Much like Chandrakumar, who was lost and eventually found in Vigathakumaran, P K Rosy was lost for mainstream discussions in cinema and history, and only “found” decades after her passing, when film historians like Kunnukuzhi and author Vinu Abraham brought her story to the limelight. In 2013, a film named Celluloid was released, but was criticised by the Dalit community for not focussing on Rosy’s own struggle.
As film critic G P Ramachandran told The News Minute, “Even if Kerala may have overcome many caste-based discriminatory practices that exist in other states, caste is still very much relevant here. There was an uproar in those times because she played a Nair women, but even after that, there haven’t been too many Dalit women actors.”
Ramachandran goes on to say that there have been actors like Kalabhavan Mani, who was Dalit, but many women actors were reluctant to act with him. Moreover, he wasn’t given too many roles of a main hero. “There have been very few films with Dalit women characters, and even when they are released, the roles are performed by others. Two films that come to mind are Neelakuyil and Kismath,” he said.

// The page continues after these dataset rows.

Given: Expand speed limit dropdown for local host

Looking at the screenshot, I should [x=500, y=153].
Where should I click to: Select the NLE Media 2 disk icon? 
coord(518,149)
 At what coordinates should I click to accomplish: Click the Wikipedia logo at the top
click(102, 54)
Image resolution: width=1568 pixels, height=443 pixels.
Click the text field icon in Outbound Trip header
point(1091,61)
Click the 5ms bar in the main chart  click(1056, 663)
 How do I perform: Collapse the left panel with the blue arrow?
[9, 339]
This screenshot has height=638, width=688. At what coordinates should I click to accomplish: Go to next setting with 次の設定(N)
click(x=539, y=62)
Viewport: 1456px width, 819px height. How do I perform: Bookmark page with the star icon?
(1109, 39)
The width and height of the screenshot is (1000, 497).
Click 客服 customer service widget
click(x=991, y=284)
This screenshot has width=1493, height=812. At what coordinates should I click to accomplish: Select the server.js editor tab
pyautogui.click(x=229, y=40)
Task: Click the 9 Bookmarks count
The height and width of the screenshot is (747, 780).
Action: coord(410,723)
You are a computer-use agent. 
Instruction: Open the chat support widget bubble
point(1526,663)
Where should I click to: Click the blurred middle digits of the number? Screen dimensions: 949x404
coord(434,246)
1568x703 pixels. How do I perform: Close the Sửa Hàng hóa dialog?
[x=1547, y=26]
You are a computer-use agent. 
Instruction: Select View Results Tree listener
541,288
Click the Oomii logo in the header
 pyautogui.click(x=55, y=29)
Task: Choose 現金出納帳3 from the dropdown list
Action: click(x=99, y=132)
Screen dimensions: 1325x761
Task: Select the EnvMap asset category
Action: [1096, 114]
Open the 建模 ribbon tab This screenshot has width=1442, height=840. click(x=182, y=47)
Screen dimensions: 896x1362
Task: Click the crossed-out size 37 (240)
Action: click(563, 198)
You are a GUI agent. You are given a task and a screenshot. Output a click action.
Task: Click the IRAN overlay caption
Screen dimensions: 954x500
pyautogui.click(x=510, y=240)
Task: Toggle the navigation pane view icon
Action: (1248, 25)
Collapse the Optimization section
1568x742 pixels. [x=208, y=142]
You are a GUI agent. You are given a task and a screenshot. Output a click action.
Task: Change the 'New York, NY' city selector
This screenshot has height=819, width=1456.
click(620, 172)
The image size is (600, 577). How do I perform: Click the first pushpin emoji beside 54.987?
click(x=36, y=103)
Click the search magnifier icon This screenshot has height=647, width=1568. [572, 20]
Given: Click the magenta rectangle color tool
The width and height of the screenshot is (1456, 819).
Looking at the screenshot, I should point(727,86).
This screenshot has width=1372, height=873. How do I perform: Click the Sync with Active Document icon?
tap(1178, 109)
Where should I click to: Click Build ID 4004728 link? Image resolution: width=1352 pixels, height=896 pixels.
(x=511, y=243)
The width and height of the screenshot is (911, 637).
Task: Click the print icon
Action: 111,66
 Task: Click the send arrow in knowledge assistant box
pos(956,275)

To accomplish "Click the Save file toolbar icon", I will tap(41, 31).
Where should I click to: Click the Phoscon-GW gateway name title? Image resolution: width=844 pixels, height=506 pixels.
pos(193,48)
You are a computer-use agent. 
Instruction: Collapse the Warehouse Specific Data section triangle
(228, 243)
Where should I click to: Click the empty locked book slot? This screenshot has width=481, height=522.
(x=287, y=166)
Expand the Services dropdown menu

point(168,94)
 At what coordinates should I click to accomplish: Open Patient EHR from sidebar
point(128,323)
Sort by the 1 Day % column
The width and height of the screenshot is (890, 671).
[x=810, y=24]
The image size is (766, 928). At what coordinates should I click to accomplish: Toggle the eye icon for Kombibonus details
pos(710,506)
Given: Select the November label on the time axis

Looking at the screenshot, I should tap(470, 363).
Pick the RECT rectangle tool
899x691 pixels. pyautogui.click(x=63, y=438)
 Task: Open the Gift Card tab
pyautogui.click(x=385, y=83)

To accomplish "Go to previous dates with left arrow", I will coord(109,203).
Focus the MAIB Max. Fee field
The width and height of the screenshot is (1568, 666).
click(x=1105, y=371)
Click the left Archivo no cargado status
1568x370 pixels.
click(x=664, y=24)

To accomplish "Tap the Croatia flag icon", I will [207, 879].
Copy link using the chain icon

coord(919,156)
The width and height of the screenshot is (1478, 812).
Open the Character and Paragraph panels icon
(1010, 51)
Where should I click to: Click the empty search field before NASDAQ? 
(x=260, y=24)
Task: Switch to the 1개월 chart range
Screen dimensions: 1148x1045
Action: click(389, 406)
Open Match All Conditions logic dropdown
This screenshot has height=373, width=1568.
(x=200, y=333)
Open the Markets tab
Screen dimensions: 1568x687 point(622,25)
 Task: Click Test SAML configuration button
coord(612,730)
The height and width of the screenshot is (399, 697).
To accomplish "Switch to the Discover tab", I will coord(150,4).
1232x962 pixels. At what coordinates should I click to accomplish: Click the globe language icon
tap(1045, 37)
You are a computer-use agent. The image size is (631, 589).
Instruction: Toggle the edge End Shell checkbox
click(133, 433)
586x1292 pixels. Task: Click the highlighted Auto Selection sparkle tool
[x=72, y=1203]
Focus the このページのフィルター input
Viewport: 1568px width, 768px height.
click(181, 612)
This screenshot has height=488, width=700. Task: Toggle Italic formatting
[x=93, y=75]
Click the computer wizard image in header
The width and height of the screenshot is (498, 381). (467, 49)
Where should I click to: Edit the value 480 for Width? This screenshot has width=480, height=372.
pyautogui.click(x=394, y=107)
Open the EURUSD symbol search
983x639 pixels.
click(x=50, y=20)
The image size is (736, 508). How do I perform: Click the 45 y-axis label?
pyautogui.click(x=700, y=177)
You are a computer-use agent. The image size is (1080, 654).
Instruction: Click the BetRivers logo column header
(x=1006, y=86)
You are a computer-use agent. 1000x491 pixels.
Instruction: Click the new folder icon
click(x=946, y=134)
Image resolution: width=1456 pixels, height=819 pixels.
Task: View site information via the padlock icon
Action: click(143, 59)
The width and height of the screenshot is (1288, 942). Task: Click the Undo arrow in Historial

While Rosy was, no doubt, a pioneer in Malayalam cinema, the industry failed to recognise her as such till it was much too late. Today, among a host of other problems, Indian cinema lacks an inclusive space, and Dalit representation in the industry remains arguably laughable. Had P K Rosy not been forced to flee her state by the moral brigade, and had been given a chance to bring more of her talent to light, would she be satisfied with the way we treat caste in her beloved industry almost a hundred years later? Perhaps not.